Frage an Andrea Nahles von Martina H. bezüglich Außenpolitik und internationale Beziehungen

GRIECHENLAND / BANKEN
Haben Sie den Text, über den Sie und Menschen Ihrer Partei abstimmen sollen, bereits erhalten? Um welche Uhrzeit ? In einer glaubwürdigen Übersetzung? Wieviele Seiten waren das ? Sie hatten bestimmt andere wichtige Dinge zu tun, und nicht nur das Lesen. Wieviel Zeit hatten Sie zum Lesen?
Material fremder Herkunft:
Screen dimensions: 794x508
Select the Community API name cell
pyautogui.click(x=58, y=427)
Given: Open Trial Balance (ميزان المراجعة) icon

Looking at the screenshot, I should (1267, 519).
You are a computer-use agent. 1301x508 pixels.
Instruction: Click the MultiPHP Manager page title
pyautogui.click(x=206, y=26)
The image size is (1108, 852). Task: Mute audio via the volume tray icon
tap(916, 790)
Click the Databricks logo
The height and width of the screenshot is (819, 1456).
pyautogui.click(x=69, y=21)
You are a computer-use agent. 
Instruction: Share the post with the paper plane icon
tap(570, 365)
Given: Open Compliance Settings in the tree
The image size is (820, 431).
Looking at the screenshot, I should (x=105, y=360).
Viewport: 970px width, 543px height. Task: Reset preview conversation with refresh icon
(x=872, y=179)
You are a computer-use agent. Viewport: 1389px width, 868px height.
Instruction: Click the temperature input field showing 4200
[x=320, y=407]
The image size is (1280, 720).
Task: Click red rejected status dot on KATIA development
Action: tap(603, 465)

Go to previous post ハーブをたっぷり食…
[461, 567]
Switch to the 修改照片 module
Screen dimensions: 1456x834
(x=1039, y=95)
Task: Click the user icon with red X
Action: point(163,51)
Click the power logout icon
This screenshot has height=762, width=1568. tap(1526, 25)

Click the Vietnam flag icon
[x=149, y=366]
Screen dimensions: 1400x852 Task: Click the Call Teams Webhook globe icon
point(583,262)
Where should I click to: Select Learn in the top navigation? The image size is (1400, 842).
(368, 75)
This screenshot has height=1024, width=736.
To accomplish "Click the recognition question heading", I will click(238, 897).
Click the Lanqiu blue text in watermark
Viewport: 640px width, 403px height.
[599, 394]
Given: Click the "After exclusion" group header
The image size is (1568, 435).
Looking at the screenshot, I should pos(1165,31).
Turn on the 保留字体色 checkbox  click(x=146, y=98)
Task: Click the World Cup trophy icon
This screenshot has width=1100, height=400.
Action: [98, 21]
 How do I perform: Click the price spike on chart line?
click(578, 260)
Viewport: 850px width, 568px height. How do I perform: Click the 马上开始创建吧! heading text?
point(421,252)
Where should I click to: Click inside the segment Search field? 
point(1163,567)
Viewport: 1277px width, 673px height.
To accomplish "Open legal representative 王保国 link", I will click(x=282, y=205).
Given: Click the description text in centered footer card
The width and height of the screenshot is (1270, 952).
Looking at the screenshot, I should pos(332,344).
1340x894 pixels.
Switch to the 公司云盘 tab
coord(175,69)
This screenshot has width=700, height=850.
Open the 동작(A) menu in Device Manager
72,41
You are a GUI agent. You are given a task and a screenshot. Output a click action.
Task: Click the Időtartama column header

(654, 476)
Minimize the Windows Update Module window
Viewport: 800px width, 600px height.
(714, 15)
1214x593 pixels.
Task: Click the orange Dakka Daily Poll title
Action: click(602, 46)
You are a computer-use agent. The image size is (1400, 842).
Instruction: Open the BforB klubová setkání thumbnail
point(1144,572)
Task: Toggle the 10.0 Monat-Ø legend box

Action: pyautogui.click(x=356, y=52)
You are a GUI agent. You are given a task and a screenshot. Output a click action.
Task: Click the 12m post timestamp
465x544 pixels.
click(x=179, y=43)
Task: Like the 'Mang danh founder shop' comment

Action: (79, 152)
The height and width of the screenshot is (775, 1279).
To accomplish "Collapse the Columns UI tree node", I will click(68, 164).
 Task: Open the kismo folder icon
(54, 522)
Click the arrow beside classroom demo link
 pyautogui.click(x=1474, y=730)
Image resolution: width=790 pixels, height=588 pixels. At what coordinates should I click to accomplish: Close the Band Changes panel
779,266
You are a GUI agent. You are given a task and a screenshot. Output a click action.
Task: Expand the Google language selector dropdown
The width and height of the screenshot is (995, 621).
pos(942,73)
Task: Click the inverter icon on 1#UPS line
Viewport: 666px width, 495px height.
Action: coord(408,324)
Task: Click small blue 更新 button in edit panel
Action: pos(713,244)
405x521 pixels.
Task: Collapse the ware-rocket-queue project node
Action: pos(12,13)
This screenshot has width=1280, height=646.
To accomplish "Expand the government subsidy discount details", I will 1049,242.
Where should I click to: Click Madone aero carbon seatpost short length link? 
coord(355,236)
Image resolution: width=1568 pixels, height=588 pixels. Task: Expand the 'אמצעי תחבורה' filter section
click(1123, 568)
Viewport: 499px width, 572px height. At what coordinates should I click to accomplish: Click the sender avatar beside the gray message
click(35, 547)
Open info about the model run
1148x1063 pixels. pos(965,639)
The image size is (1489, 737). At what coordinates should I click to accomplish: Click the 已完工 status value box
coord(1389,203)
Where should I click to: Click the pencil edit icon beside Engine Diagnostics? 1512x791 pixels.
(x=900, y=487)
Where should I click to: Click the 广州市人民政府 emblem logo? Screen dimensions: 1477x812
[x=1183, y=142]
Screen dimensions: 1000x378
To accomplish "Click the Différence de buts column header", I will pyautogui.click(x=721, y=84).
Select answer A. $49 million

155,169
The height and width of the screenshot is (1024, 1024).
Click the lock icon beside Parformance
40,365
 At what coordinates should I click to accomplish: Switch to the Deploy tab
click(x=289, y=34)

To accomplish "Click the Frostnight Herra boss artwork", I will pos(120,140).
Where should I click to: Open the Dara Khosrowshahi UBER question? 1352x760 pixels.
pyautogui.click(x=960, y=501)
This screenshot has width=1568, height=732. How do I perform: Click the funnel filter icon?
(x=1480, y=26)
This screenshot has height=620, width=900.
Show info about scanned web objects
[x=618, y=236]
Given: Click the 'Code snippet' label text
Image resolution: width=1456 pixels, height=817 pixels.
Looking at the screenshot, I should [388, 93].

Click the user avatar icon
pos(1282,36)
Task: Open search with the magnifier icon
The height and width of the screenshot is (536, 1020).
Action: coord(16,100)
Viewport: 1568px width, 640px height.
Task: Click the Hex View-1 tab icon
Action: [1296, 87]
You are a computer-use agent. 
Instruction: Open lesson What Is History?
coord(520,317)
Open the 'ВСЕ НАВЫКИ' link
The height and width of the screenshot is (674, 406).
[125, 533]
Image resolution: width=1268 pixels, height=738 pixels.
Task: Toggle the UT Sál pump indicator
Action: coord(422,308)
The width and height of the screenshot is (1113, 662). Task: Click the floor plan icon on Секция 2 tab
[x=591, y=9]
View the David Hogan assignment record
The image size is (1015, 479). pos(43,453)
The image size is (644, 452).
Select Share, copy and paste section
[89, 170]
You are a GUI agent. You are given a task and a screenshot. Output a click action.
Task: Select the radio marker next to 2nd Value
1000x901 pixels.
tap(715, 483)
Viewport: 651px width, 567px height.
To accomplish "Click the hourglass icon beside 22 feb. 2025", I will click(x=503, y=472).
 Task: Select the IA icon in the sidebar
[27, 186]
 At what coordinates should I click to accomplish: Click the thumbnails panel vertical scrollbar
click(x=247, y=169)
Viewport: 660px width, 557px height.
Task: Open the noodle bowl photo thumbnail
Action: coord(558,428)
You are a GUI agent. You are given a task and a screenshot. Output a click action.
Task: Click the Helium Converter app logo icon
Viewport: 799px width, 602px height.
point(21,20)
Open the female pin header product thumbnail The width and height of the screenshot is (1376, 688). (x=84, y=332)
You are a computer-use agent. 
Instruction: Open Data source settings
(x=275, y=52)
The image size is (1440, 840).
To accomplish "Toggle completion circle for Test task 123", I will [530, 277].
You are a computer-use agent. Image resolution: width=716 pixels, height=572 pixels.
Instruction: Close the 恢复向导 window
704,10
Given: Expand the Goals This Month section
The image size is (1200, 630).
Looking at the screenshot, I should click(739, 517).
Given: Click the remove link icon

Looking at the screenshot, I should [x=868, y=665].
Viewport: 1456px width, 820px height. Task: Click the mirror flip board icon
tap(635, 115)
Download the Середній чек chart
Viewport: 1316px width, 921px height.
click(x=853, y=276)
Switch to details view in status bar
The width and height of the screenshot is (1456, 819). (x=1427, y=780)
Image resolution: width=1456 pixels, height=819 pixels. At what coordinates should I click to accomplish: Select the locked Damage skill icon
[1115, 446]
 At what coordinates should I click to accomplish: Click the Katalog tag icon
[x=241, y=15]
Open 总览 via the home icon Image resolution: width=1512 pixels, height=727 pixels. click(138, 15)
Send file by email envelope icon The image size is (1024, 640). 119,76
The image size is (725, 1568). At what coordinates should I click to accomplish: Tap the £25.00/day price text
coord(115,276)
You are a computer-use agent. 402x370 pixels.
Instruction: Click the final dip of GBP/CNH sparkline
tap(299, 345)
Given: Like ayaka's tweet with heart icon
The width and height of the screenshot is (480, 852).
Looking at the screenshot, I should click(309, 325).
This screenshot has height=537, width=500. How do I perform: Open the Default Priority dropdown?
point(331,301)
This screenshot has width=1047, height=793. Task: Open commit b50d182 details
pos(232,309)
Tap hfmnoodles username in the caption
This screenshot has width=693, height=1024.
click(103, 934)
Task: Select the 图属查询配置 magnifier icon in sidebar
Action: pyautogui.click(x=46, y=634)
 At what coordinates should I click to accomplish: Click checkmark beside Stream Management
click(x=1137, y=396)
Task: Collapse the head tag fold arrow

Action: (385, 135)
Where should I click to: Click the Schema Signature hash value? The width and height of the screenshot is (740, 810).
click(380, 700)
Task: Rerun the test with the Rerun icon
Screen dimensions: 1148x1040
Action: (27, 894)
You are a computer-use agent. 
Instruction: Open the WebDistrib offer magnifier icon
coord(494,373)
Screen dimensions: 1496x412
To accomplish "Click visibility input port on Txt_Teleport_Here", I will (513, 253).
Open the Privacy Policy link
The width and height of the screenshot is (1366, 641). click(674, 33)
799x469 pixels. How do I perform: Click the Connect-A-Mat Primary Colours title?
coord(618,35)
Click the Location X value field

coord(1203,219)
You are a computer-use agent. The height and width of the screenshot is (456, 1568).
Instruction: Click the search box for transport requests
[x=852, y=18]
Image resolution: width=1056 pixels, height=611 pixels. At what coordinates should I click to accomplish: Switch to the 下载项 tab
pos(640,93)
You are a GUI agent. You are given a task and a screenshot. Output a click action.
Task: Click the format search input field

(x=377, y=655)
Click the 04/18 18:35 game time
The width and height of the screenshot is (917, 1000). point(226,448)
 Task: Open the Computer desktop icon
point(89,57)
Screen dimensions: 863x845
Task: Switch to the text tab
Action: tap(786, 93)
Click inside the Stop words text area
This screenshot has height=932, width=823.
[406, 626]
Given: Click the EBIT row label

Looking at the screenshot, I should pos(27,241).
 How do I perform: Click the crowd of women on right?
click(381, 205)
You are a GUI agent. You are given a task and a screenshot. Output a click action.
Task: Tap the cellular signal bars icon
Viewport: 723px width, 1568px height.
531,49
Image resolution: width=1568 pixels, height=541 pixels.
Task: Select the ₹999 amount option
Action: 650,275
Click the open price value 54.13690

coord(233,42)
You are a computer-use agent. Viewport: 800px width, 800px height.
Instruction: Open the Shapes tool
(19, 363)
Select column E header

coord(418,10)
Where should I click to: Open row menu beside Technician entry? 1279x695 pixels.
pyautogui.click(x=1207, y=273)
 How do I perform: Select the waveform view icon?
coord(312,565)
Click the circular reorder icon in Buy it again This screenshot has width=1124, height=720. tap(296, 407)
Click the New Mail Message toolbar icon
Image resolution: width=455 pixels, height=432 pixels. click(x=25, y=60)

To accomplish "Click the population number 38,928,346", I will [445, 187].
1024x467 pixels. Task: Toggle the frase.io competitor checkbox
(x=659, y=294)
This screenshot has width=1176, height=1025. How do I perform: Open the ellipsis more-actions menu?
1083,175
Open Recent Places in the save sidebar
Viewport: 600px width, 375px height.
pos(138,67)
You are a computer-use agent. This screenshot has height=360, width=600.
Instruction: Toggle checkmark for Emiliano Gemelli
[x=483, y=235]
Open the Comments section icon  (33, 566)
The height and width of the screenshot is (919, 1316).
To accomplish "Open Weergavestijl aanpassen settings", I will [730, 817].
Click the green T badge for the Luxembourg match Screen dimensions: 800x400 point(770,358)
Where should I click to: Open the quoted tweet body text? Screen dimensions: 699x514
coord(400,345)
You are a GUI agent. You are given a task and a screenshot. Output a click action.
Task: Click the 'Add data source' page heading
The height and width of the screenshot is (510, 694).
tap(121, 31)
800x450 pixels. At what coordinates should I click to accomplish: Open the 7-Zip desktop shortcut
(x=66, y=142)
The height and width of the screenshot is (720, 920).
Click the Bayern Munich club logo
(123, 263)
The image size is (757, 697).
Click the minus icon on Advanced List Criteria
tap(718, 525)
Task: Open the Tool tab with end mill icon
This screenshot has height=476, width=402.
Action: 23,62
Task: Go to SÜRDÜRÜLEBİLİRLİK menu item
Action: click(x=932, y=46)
Haben Sie den Text, über den Sie abstimmen sollen, IN SEINEN KONSEQUENZEN annähernd verstanden? Oder wenigstens von Anfang bis Ende mehr als einmal AUFMERKSAM durchgelesen?

Sind Sie Ihrem Gewissen verpflichtet ?

Fraktionszwang mit Devise: “Fraktion befiel, wir folgen.”

Einfache Frage eines einfachen Bürgers:
werden Sie, ja Sie, Sie persönlich, als Mensch mit Gewissen, mit NEIN oder (parteibuchbrav) mit JA stimmen?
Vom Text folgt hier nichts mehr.